═════ Task data ═════

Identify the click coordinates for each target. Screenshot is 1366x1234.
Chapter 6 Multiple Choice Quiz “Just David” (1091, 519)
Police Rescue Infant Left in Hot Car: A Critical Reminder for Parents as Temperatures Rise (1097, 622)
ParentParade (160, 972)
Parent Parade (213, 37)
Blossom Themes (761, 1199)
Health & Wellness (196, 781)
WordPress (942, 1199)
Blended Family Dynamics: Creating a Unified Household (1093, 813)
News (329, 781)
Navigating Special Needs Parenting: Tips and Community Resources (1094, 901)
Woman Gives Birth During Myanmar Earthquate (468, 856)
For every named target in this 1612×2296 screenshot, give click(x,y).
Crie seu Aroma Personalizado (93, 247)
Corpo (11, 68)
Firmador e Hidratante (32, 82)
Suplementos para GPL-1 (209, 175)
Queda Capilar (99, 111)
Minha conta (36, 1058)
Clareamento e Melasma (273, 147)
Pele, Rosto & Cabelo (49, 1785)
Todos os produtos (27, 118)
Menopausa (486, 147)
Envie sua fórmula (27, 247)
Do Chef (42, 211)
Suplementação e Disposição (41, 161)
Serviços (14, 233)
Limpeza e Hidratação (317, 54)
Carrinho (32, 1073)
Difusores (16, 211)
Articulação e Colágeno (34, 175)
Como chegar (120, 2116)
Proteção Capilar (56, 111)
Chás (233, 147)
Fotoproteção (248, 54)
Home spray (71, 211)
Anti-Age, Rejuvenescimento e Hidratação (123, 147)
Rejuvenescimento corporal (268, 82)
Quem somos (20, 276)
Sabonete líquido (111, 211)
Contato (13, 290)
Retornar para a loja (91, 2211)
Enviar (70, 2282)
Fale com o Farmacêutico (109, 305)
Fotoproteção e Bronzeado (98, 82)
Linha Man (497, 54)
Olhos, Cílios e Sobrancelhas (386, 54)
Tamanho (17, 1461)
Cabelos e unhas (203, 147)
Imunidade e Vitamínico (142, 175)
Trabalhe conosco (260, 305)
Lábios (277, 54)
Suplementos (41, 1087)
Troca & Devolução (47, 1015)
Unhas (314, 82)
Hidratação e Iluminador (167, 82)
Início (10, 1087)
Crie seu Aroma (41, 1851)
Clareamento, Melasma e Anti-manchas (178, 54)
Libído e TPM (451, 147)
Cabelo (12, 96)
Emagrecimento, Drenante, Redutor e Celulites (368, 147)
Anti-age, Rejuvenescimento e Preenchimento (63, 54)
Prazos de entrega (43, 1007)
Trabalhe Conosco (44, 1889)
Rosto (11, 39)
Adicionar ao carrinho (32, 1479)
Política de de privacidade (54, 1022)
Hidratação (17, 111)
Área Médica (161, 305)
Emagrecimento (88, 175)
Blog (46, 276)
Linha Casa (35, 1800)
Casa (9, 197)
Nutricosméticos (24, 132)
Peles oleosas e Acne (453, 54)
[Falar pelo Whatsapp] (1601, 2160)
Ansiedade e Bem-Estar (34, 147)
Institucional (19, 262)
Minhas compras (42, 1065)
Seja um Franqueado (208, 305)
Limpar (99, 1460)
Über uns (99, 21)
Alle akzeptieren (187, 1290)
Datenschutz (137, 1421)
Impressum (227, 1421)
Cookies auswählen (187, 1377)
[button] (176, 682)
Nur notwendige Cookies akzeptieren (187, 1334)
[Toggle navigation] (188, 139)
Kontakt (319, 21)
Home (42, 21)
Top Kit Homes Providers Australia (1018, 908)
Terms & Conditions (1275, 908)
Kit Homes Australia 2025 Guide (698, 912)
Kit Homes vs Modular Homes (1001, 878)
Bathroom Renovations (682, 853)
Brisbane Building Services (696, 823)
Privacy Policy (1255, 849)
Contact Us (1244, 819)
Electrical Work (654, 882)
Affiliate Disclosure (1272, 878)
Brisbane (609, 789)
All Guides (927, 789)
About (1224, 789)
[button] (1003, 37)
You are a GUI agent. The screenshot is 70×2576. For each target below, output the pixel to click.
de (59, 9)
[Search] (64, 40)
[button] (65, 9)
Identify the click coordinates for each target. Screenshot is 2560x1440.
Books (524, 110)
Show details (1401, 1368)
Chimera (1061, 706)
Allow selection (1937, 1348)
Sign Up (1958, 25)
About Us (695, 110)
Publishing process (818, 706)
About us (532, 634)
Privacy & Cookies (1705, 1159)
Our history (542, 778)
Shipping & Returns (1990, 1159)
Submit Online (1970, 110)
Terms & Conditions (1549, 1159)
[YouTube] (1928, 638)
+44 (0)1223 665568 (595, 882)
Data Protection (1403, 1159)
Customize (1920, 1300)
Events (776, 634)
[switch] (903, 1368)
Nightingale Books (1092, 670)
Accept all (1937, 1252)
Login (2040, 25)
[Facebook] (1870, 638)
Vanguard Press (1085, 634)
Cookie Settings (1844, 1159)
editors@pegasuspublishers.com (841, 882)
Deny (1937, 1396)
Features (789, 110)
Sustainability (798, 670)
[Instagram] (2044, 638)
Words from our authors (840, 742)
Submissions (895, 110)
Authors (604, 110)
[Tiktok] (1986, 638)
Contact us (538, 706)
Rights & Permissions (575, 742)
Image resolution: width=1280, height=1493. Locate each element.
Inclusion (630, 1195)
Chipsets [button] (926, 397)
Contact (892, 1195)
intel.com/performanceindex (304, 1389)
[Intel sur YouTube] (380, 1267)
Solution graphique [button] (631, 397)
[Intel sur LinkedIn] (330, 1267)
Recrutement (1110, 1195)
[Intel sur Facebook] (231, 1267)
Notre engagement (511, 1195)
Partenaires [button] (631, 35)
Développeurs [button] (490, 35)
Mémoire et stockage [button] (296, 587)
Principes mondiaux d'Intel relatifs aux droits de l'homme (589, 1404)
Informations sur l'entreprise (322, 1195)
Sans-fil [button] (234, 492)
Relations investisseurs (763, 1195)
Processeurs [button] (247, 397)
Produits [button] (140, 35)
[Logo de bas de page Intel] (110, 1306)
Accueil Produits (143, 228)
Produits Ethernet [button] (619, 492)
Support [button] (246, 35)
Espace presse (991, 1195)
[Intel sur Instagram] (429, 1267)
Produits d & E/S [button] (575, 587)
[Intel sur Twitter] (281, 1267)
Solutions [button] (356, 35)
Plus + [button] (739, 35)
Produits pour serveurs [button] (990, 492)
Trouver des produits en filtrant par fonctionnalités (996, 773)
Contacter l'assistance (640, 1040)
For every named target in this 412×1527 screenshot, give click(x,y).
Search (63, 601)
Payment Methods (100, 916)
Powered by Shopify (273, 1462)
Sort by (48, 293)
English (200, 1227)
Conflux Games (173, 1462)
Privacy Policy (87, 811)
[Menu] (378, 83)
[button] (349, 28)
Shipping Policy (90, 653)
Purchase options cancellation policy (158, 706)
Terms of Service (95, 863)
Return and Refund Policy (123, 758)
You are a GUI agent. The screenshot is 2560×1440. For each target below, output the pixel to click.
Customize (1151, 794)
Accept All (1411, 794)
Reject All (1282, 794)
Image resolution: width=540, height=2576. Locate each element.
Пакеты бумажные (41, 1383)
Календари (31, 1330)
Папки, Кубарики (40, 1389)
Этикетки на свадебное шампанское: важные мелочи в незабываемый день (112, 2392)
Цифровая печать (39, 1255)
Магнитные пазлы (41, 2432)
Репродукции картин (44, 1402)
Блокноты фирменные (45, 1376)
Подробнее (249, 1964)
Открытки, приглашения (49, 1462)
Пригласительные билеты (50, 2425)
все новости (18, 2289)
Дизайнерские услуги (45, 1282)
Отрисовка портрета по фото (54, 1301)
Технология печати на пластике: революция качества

═════

### Activity
Exactly reproduce every record.

### Answer to this task
Identify the click coordinates for each target. Screenshot is 1366x1234.
Chapter 6 Multiple Choice Quiz “Just David” (1091, 519)
Police Rescue Infant Left in Hot Car: A Critical Reminder for Parents as Temperatures Rise (1097, 622)
ParentParade (160, 972)
Parent Parade (213, 37)
Blossom Themes (761, 1199)
Health & Wellness (196, 781)
WordPress (942, 1199)
Blended Family Dynamics: Creating a Unified Household (1093, 813)
News (329, 781)
Navigating Special Needs Parenting: Tips and Community Resources (1094, 901)
Woman Gives Birth During Myanmar Earthquate (468, 856)
For every named target in this 1612×2296 screenshot, give click(x,y).
Crie seu Aroma Personalizado (93, 247)
Corpo (11, 68)
Firmador e Hidratante (32, 82)
Suplementos para GPL-1 (209, 175)
Queda Capilar (99, 111)
Minha conta (36, 1058)
Clareamento e Melasma (273, 147)
Pele, Rosto & Cabelo (49, 1785)
Todos os produtos (27, 118)
Menopausa (486, 147)
Envie sua fórmula (27, 247)
Do Chef (42, 211)
Suplementação e Disposição (41, 161)
Serviços (14, 233)
Limpeza e Hidratação (317, 54)
Carrinho (32, 1073)
Difusores (16, 211)
Articulação e Colágeno (34, 175)
Como chegar (120, 2116)
Proteção Capilar (56, 111)
Chás (233, 147)
Fotoproteção (248, 54)
Home spray (71, 211)
Anti-Age, Rejuvenescimento e Hidratação (123, 147)
Rejuvenescimento corporal (268, 82)
Quem somos (20, 276)
Sabonete líquido (111, 211)
Contato (13, 290)
Retornar para a loja (91, 2211)
Enviar (70, 2282)
Fale com o Farmacêutico (109, 305)
Fotoproteção e Bronzeado (98, 82)
Linha Man (497, 54)
Olhos, Cílios e Sobrancelhas (386, 54)
Tamanho (17, 1461)
Cabelos e unhas (203, 147)
Imunidade e Vitamínico (142, 175)
Trabalhe conosco (260, 305)
Lábios (277, 54)
Suplementos (41, 1087)
Troca & Devolução (47, 1015)
Unhas (314, 82)
Hidratação e Iluminador (167, 82)
Início (10, 1087)
Crie seu Aroma (41, 1851)
Clareamento, Melasma e Anti-manchas (178, 54)
Libído e TPM (451, 147)
Cabelo (12, 96)
Emagrecimento, Drenante, Redutor e Celulites (368, 147)
Anti-age, Rejuvenescimento e Preenchimento (63, 54)
Prazos de entrega (43, 1007)
Trabalhe Conosco (44, 1889)
Rosto (11, 39)
Adicionar ao carrinho (32, 1479)
Política de de privacidade (54, 1022)
Hidratação (17, 111)
Área Médica (161, 305)
Emagrecimento (88, 175)
Blog (46, 276)
Linha Casa (35, 1800)
Casa (9, 197)
Nutricosméticos (24, 132)
Peles oleosas e Acne (453, 54)
[Falar pelo Whatsapp] (1601, 2160)
Ansiedade e Bem-Estar (34, 147)
Institucional (19, 262)
Minhas compras (42, 1065)
Seja um Franqueado (208, 305)
Limpar (99, 1460)
Über uns (99, 21)
Alle akzeptieren (187, 1290)
Datenschutz (137, 1421)
Impressum (227, 1421)
Cookies auswählen (187, 1377)
[button] (176, 682)
Nur notwendige Cookies akzeptieren (187, 1334)
[Toggle navigation] (188, 139)
Kontakt (319, 21)
Home (42, 21)
Top Kit Homes Providers Australia (1018, 908)
Terms & Conditions (1275, 908)
Kit Homes Australia 2025 Guide (698, 912)
Kit Homes vs Modular Homes (1001, 878)
Bathroom Renovations (682, 853)
Brisbane Building Services (696, 823)
Privacy Policy (1255, 849)
Contact Us (1244, 819)
Electrical Work (654, 882)
Affiliate Disclosure (1272, 878)
Brisbane (609, 789)
All Guides (927, 789)
About (1224, 789)
[button] (1003, 37)
You are a GUI agent. The screenshot is 70×2576. For each target below, output the pixel to click.
de (59, 9)
[Search] (64, 40)
[button] (65, 9)
Identify the click coordinates for each target. Screenshot is 2560x1440.
Books (524, 110)
Show details (1401, 1368)
Chimera (1061, 706)
Allow selection (1937, 1348)
Sign Up (1958, 25)
About Us (695, 110)
Publishing process (818, 706)
About us (532, 634)
Privacy & Cookies (1705, 1159)
Our history (542, 778)
Shipping & Returns (1990, 1159)
Submit Online (1970, 110)
Terms & Conditions (1549, 1159)
[YouTube] (1928, 638)
+44 (0)1223 665568 (595, 882)
Data Protection (1403, 1159)
Customize (1920, 1300)
Events (776, 634)
[switch] (903, 1368)
Nightingale Books (1092, 670)
Accept all (1937, 1252)
Login (2040, 25)
[Facebook] (1870, 638)
Vanguard Press (1085, 634)
Cookie Settings (1844, 1159)
editors@pegasuspublishers.com (841, 882)
Deny (1937, 1396)
Features (789, 110)
Sustainability (798, 670)
[Instagram] (2044, 638)
Words from our authors (840, 742)
Submissions (895, 110)
Authors (604, 110)
[Tiktok] (1986, 638)
Contact us (538, 706)
Rights & Permissions (575, 742)
Image resolution: width=1280, height=1493. Locate each element.
Inclusion (630, 1195)
Chipsets [button] (926, 397)
Contact (892, 1195)
intel.com/performanceindex (304, 1389)
[Intel sur YouTube] (380, 1267)
Solution graphique [button] (631, 397)
[Intel sur LinkedIn] (330, 1267)
Recrutement (1110, 1195)
[Intel sur Facebook] (231, 1267)
Notre engagement (511, 1195)
Partenaires [button] (631, 35)
Développeurs [button] (490, 35)
Mémoire et stockage [button] (296, 587)
Principes mondiaux d'Intel relatifs aux droits de l'homme (589, 1404)
Informations sur l'entreprise (322, 1195)
Sans-fil [button] (234, 492)
Relations investisseurs (763, 1195)
Processeurs [button] (247, 397)
Produits [button] (140, 35)
[Logo de bas de page Intel] (110, 1306)
Accueil Produits (143, 228)
Produits Ethernet [button] (619, 492)
Support [button] (246, 35)
Espace presse (991, 1195)
[Intel sur Instagram] (429, 1267)
Produits d & E/S [button] (575, 587)
[Intel sur Twitter] (281, 1267)
Solutions [button] (356, 35)
Plus + [button] (739, 35)
Produits pour serveurs [button] (990, 492)
Trouver des produits en filtrant par fonctionnalités (996, 773)
Contacter l'assistance (640, 1040)
For every named target in this 412×1527 screenshot, give click(x,y).
Search (63, 601)
Payment Methods (100, 916)
Powered by Shopify (273, 1462)
Sort by (48, 293)
English (200, 1227)
Conflux Games (173, 1462)
Privacy Policy (87, 811)
[Menu] (378, 83)
[button] (349, 28)
Shipping Policy (90, 653)
Purchase options cancellation policy (158, 706)
Terms of Service (95, 863)
Return and Refund Policy (123, 758)
You are a GUI agent. The screenshot is 2560×1440. For each target below, output the pixel to click.
Customize (1151, 794)
Accept All (1411, 794)
Reject All (1282, 794)
Image resolution: width=540, height=2576. Locate each element.
Пакеты бумажные (41, 1383)
Календари (31, 1330)
Папки, Кубарики (40, 1389)
Этикетки на свадебное шампанское: важные мелочи в незабываемый день (112, 2392)
Цифровая печать (39, 1255)
Магнитные пазлы (41, 2432)
Репродукции картин (44, 1402)
Блокноты фирменные (45, 1376)
Подробнее (249, 1964)
Открытки, приглашения (49, 1462)
Пригласительные билеты (50, 2425)
все новости (18, 2289)
Дизайнерские услуги (45, 1282)
Отрисовка портрета по фото (54, 1301)
Технология печати на пластике: революция качества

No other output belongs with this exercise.